Flexibilität beim Onboarding

Das letzte entscheidende Kriterium beim Onboarding-Prozess ist Flexibilität. Damit meine ich sowohl die Flexibilität, zu lernen, wann ich will, als auch die Flexibilität, mich auszuruhen, wenn ich es brauche. Burnout betrifft vor allem Menschen, die sich im Krankheitsfall nicht ausreichend erholen und aus lauter Ehrgeiz zu früh an den Arbeitsplatz zurückkehren. Die Personalabteilung von Arcusys pflegt eine einwandfreie Arbeitskultur, die sich vor allem auf das soziale, physische und psychische Wohlbefinden der Mitarbeiter konzentriert. Maria Vihtkari, Chief Human Resources Officer bei Arcusys, fördert eine Arbeitskultur im Hinblick auf diese drei Aspekte des Wohlbefindens. Vihtkari erläutert: „Mit einem guten sozialen, physischen und psychischen Wohlbefinden erzielen Mitarbeiter bessere Ergebnisse, was wiederum Arcusys zu besseren Ergebnissen verhilft. Eine klare Zielsetzung und Kommunikation in Kombination mit Mitgefühl ist eine von vielen Möglichkeiten, um das Wohlbefinden der Mitarbeiter zu fördern."

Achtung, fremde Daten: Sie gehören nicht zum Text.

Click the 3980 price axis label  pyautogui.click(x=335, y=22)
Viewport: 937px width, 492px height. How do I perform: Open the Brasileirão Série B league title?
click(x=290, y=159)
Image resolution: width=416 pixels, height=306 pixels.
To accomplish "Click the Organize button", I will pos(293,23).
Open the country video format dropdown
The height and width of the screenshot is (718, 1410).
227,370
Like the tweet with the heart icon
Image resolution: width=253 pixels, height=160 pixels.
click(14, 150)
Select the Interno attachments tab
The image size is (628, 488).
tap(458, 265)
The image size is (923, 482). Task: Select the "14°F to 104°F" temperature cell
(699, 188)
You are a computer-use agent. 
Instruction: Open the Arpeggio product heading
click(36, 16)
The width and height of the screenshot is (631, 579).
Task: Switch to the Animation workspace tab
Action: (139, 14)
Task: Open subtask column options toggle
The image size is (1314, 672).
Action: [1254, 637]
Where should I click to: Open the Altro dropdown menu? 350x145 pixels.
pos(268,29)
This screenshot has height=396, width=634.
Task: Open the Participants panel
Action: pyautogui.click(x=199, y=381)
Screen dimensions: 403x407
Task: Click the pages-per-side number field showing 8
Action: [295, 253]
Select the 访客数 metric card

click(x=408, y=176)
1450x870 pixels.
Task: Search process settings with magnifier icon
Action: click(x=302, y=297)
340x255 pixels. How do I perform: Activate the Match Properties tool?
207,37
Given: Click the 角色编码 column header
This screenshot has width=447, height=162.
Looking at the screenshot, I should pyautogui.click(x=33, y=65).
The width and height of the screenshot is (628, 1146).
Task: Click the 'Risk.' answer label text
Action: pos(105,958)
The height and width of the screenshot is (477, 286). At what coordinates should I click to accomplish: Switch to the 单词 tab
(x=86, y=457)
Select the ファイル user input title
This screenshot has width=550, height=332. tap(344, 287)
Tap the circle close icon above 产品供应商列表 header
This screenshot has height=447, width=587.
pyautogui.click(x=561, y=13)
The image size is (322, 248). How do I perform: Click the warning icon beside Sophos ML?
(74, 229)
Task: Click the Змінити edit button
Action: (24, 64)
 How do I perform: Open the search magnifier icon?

In meinem ersten Monat sah ich einmal die Ergebnisse einer internen Studie, die die Erholungsquote der Mitarbeiter veranschaulichte und Möglichkeiten zur Verbesserung vorschlug. Erst als ich selbst eines Morgens krank aufwachte, erkannte ich, wie wichtig Flexibilität wirklich ist. Ich informierte meine Kollegen über meine Krankheit, um sie darauf vorzubereiten, dass ich während unserer Skype-Konferenz eventuell erschöpft wirken könnte. Bei früheren Stellen bin ich aus Angst krank zur Arbeit gegangen. Hier dagegen reagierten meine Vorgesetzten einfühlsam und versicherten mir, dass es völlig in Ordnung sei, in Ruhe zu genesen. Daraufhin klappte ich meinen Laptop zu und schlief den ganzen Tag, sodass ich am nächsten Morgen richtig ausgeruht wieder zur Arbeit gehen konnte. Diese Flexibilität hat mir nicht nur ermöglicht, mich ausreichend zu erholen, sie hat auch dazu geführt, dass ich mich mit meinem neuen Arbeitsplatz emotional verbunden fühle. Erfolgreiche Teams sind durch emotionales Engagement mit ihrem Ziel verbunden und diese Bindung gilt sowohl innerhalb des Teams als auch gegenüber dem Team.

Erinnern wir uns noch einmal an die Worte von Ben Horowitz:
„Jeder weiß morgens beim Aufstehen, dass seine Arbeit effizient und effektiv sein wird, dass sie einen Unterschied ausmachen wird für das Unternehmen und für ihn selbst."